Material provided section start

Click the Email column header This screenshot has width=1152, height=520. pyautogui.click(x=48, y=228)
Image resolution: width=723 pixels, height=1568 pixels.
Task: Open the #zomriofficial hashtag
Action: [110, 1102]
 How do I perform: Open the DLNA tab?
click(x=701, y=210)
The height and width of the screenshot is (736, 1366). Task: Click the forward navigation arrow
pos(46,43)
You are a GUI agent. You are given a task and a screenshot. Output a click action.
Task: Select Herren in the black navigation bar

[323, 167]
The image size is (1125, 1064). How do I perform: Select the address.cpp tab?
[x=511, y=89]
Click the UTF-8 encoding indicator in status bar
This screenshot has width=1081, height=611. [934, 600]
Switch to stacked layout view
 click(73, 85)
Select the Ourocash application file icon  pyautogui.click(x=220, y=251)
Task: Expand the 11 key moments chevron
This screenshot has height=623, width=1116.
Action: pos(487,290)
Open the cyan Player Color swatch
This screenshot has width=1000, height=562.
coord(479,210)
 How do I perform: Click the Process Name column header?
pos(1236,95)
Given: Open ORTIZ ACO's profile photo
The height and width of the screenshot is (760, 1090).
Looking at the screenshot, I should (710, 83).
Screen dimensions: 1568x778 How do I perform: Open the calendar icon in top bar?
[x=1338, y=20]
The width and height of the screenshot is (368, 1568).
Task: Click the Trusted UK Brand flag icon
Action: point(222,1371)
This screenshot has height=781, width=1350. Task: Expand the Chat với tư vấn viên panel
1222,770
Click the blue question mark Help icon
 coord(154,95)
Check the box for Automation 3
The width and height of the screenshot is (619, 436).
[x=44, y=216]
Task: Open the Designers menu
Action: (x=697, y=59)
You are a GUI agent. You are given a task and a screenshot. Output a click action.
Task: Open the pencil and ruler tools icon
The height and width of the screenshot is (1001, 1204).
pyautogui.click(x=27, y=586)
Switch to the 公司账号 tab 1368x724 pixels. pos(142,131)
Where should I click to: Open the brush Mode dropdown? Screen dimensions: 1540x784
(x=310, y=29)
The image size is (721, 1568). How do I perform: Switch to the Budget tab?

Material provided section end

Every line from the one containing "Switch to the 公司账号" to the end of the material above must be written out exactly. Nothing else is wanted.

Switch to the 公司账号 tab 1368x724 pixels. pos(142,131)
Where should I click to: Open the brush Mode dropdown? Screen dimensions: 1540x784
(x=310, y=29)
The image size is (721, 1568). How do I perform: Switch to the Budget tab?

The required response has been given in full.